The South African public needs to be vigilant against the weaponising of anybody’s name being mentioned in Judge Raymond Zondo’s report by kangaroo courts that destroy reputations and careers — the law must take its course and guilt not assumed.

In April 2019, the Gauteng high court set aside a decision by former president Jacob Zuma to fire the then police commissioner, General Bheki Cele, seven years earlier.

The decision in 2019 pertaining to the 2012 firing was for all intents and purposes academic. Cele was no longer police commissioner. Zuma had been replaced by Cyril Ramaphosa as the number one citizen of this country.

If you missed the news, don’t be hard on yourself.

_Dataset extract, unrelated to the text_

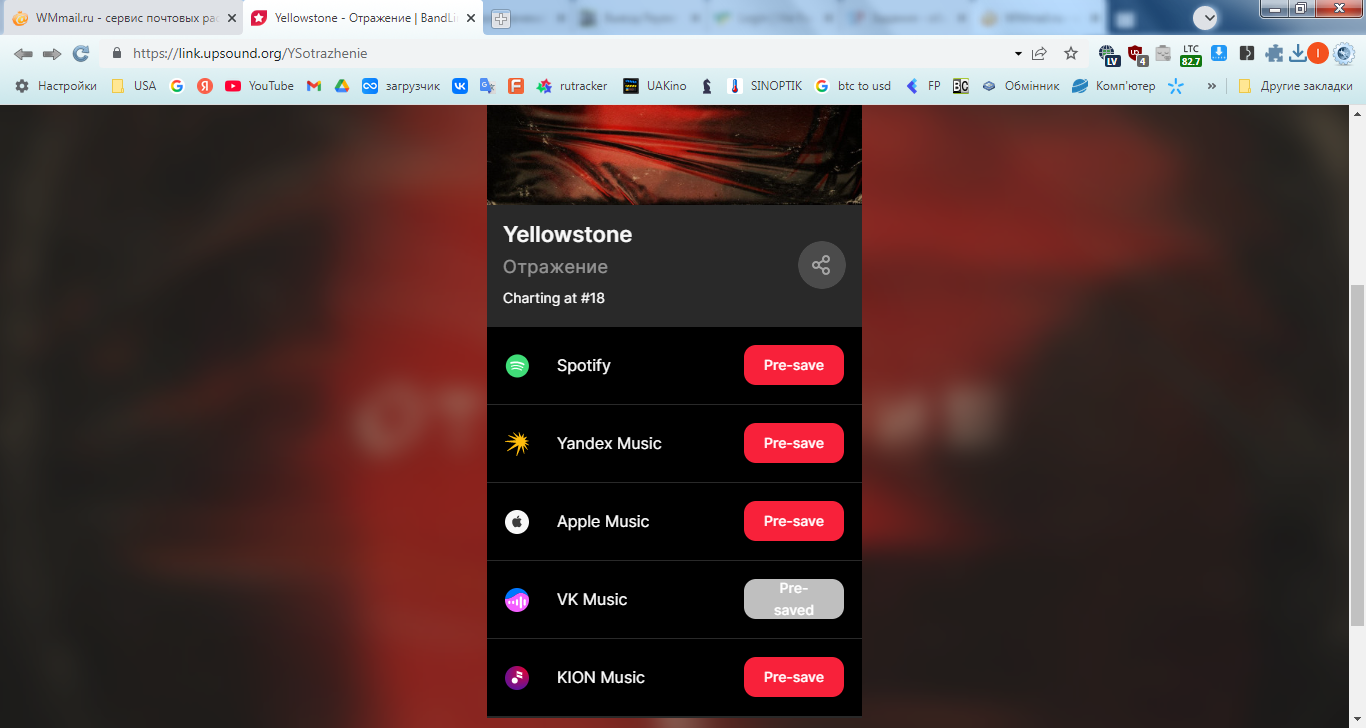
Task: Bookmark this page with the star icon
Action: click(1071, 54)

It was reported almost fleetingly, as though it was an obligatory matter that news organisations would rather not have reported.

Around the time (2015) Cele was fighting to clear his name, a certain former deputy national police commissioner, Lieutenant General Hamilton Hlela, pleaded guilty to charges of corruption and receiving kickbacks in the Specialised Commercial Crimes Court in Pretoria, and was ordered by the court to repay the state the amount of R76,203.

Hlela had been thought of as something of a national hero and was the star witness in a 2012 enquiry into Cele’s involvement in a controversial R1.6-billion police lease deal. His testimony helped sway the opinion that Cele had acted corruptly or at least wrongly in the process of awarding the lease contract for police headquarters.

Why does this matter now, you may ask?

The Zondo commission report is out. The South African tendency to latch on the headlines and ignore the news itself could once again cause facts to be lost in the midst of the excitement over the report.

It is not beyond the realms of the imagination that men and women will be named, shamed and accused for merely having their names mentioned by the deputy chief justice in his much-anticipated report.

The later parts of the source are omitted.